Text segment:
The reason why the metaproof of the lemma provides a method for constructing
proofs only implicitly is because there is one subcase, within the metaproof, where
there is no more indication as to how to continue building the proof. Therefore, this
method is not as obvious and explicit as the ones provided by most metaproofs as
for example, the metaproof of the deduction theorem. For that aim, I propose an
alternative metaproof in order to provide an explicit method to construct proofs.
This will have at least two benefits, the first one being that teaching the metaproof
will be easier because students just have to follow the metaproof step by step to
construct a proof, and the other one has to do with the area of computer sciences,
because it will be easier to create a recursive algorithm for the automatic construction
of proofs.
This paper is structured as follows. In Section 2, the concepts, definitions and
formal theory that will be used in this paper are introduced, as well as the lemma
and its metaproof provided by Mendelson. In Section 3, the alternative metaproof
that I propose and an example of a proof constructed with the aid of the given
metatheorem are presented. Finally in Section 4, I present some conclusions.

2 Background
In this section, I review some fundamental concepts and definitions following [5] that
will be used throughout this work. I introduce first an axiomatic approach for the
propositional calculus. I also present the central lemma of the Kalmar completeness
theorem provided by Mendelson and an example of a proof which falls into the par-
ticular subcase that is no longer constructive.

Dataset entries:
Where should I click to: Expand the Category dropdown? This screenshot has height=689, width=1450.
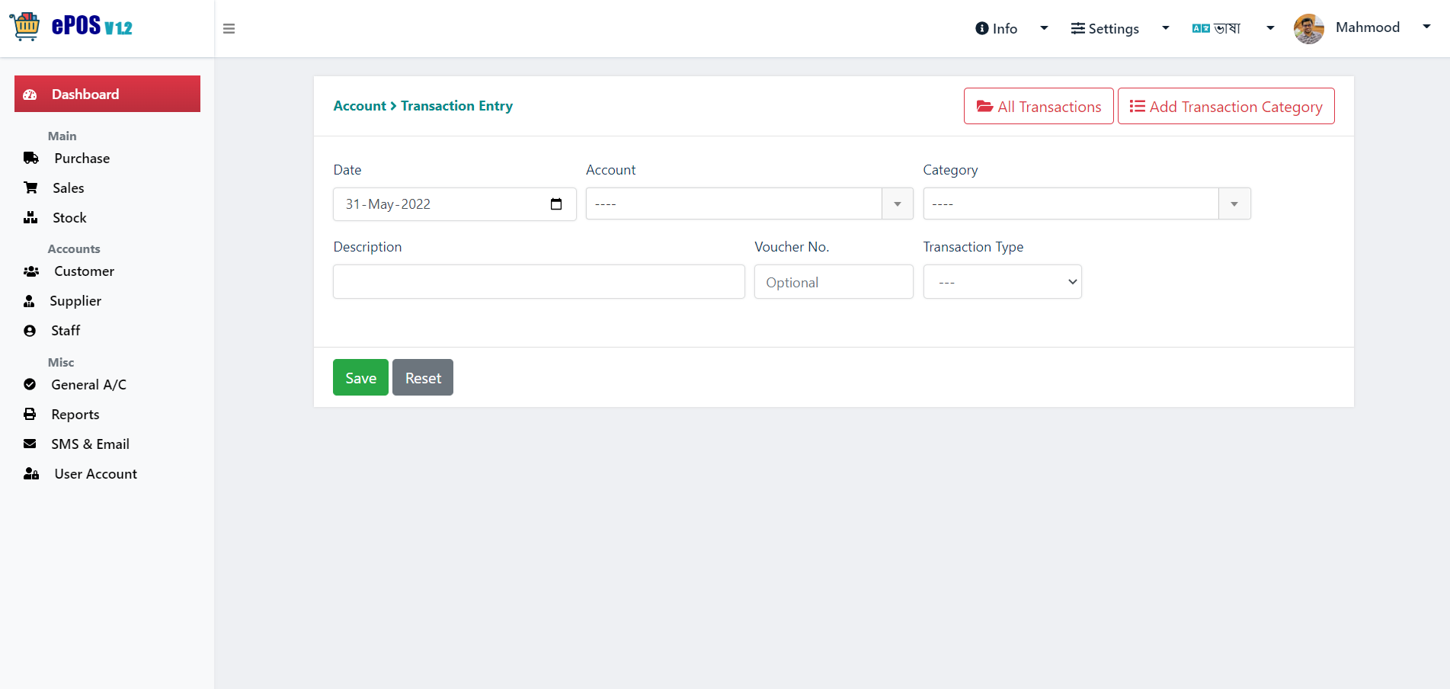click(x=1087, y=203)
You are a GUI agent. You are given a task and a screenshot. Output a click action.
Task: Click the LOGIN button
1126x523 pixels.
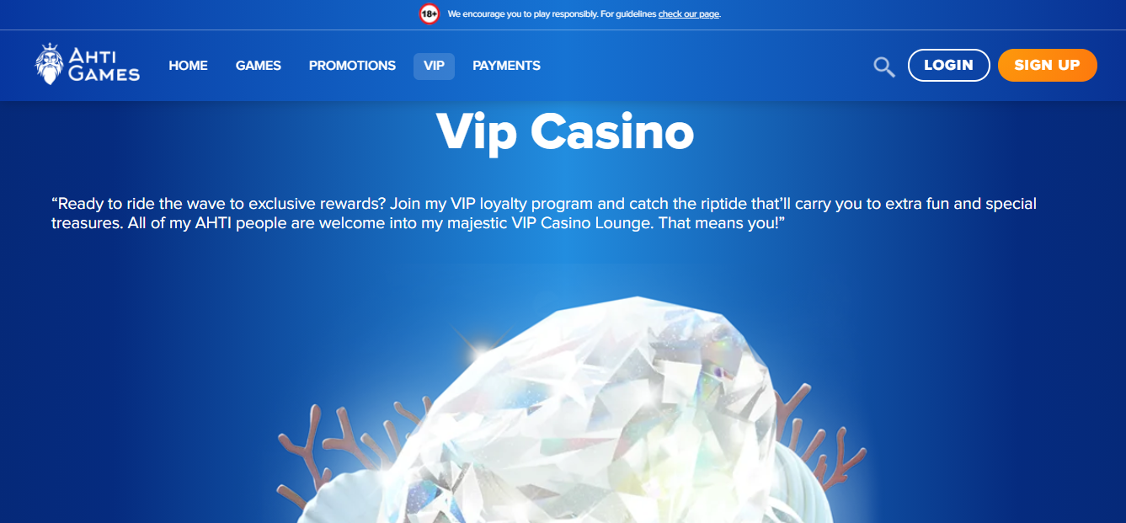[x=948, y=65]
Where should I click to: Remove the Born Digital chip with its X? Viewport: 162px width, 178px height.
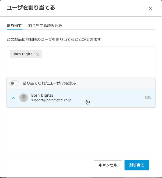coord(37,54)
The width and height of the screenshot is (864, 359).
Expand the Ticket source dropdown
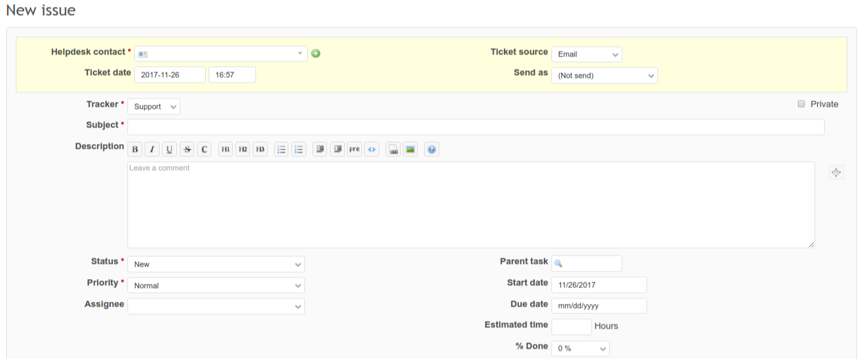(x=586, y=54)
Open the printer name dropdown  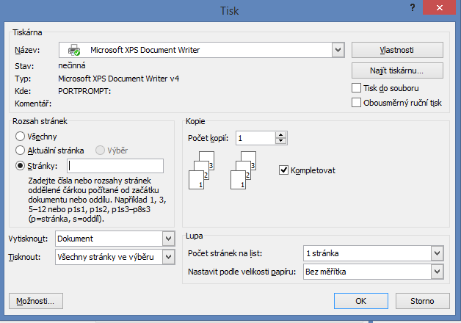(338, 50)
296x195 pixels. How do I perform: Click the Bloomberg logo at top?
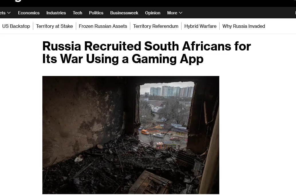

What you have to do:
The text on the alternative metaproof outlines how its paper is structured. List each numbered section it names, along with what that section covers.

Exercise answer:
- Section 2: the concepts, definitions and formal theory used in the paper, as well as the lemma and its metaproof provided by Mendelson.
- Section 3: the proposed alternative metaproof and an example of a proof constructed with the aid of the given metatheorem.
- Section 4: some conclusions.